What to do:
From the listing below, reproduce exactly the lines starting with the one with "Screen dimensions: 1044x694" and going on through the one with "Task: Switch to the Reviews tab", both ends kept. No picture is copied.
[Opening Dataset section]
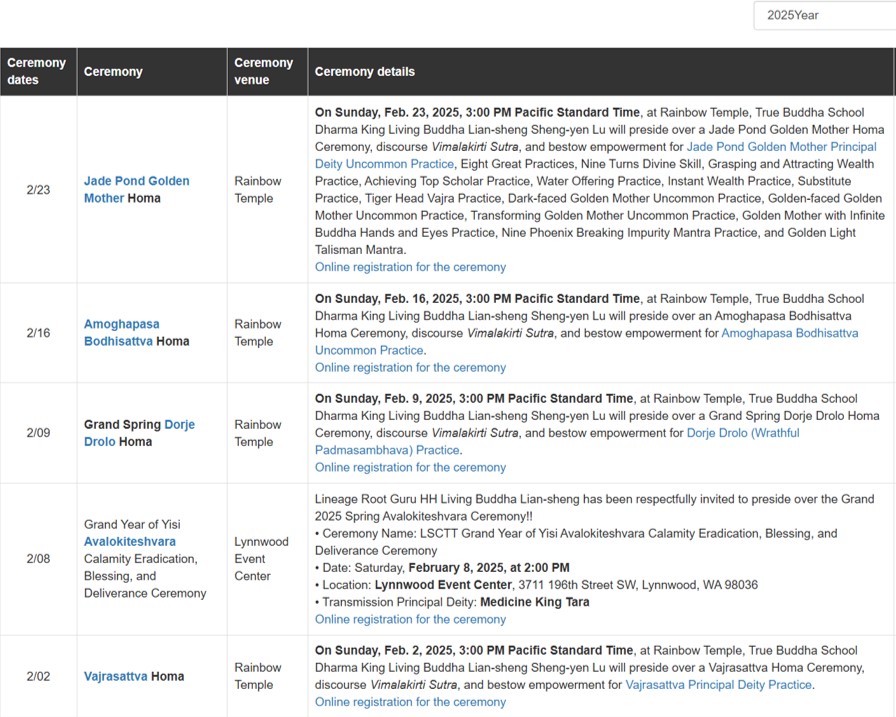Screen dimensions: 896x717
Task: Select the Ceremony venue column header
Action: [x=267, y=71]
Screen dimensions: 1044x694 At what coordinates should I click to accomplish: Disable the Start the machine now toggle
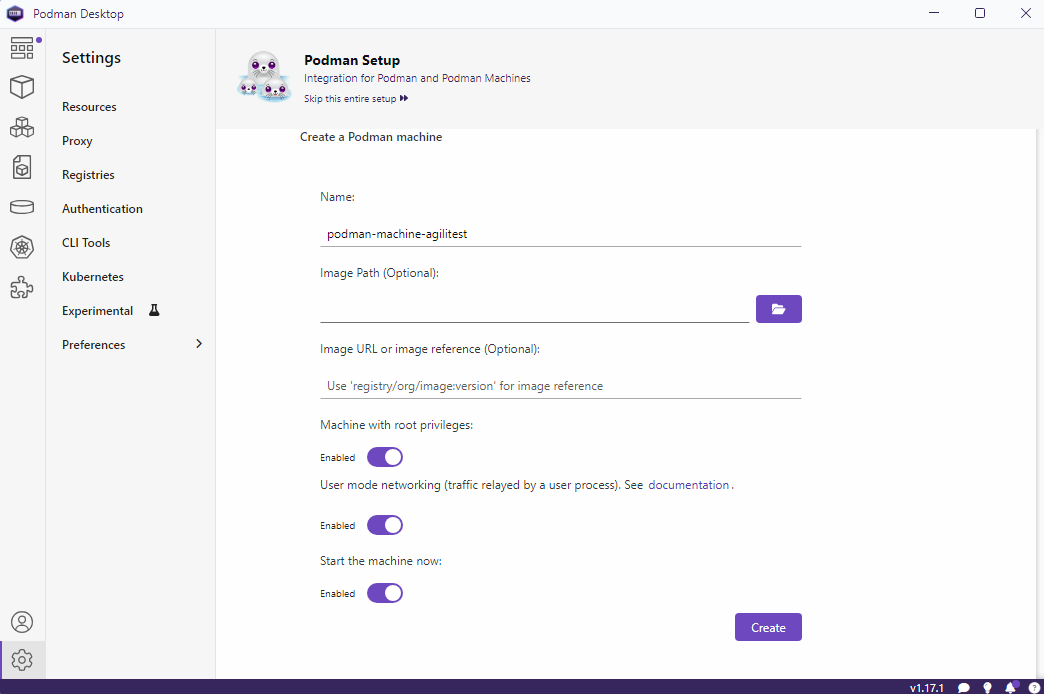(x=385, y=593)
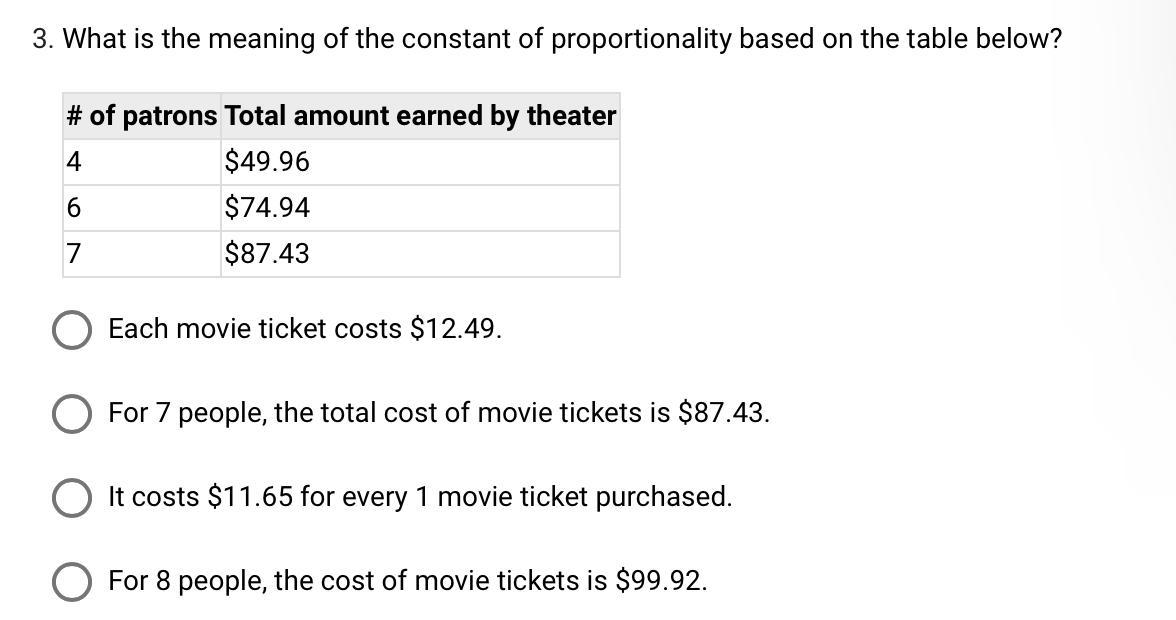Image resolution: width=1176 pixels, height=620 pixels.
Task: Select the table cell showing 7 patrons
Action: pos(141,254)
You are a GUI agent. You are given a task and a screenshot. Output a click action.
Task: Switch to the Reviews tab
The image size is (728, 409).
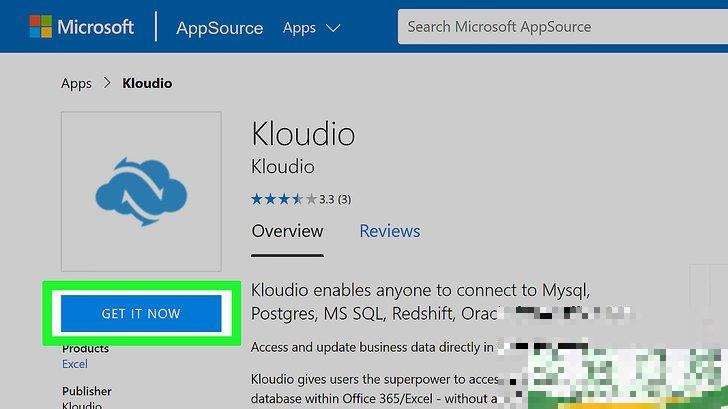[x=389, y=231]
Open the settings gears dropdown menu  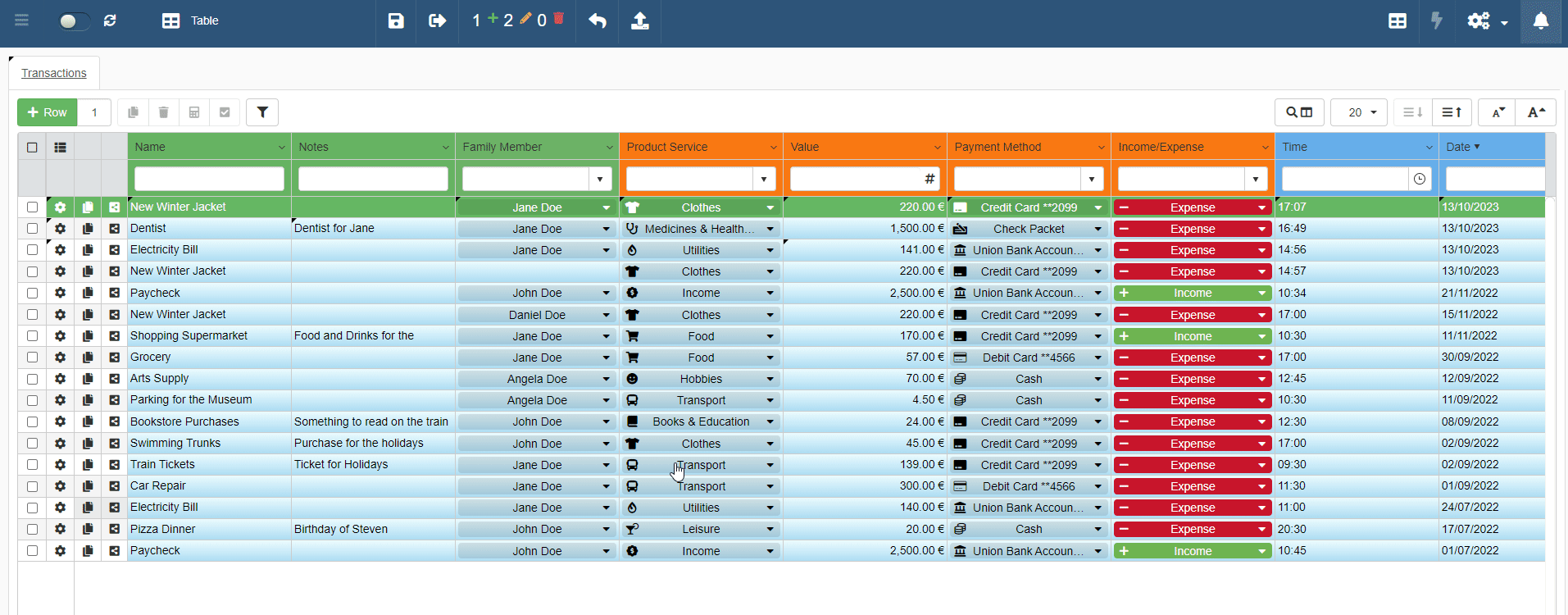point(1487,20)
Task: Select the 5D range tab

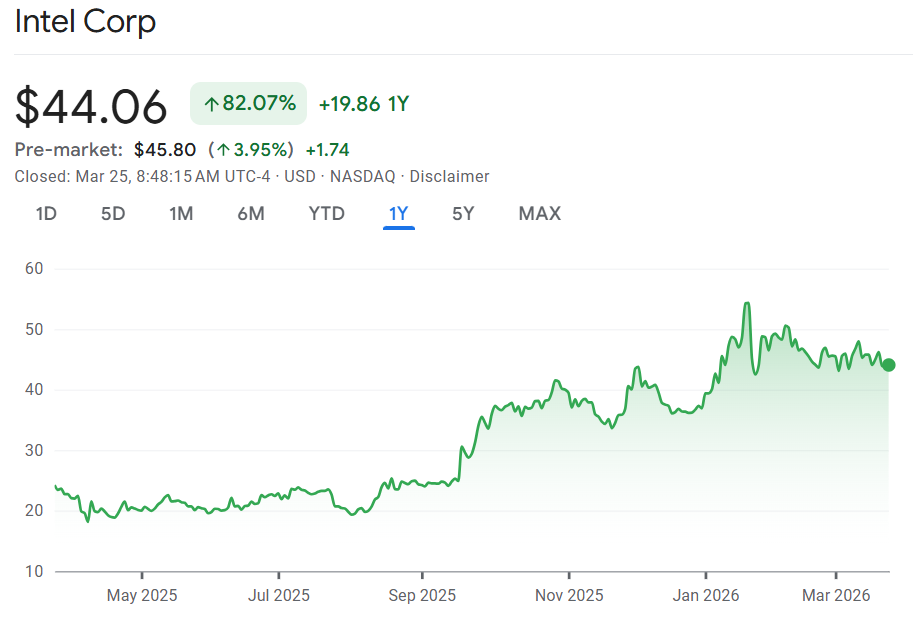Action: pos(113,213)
[Closing Dataset section]
Completed exercise:
Screen dimensions: 1044x694 At what coordinates should I click to accomplish: Disable the Start the machine now toggle
(x=385, y=593)
Image resolution: width=1176 pixels, height=620 pixels.
Task: Select the table cell showing 7 patrons
Action: pos(141,254)
You are a GUI agent. You are given a task and a screenshot. Output a click action.
Task: Switch to the Reviews tab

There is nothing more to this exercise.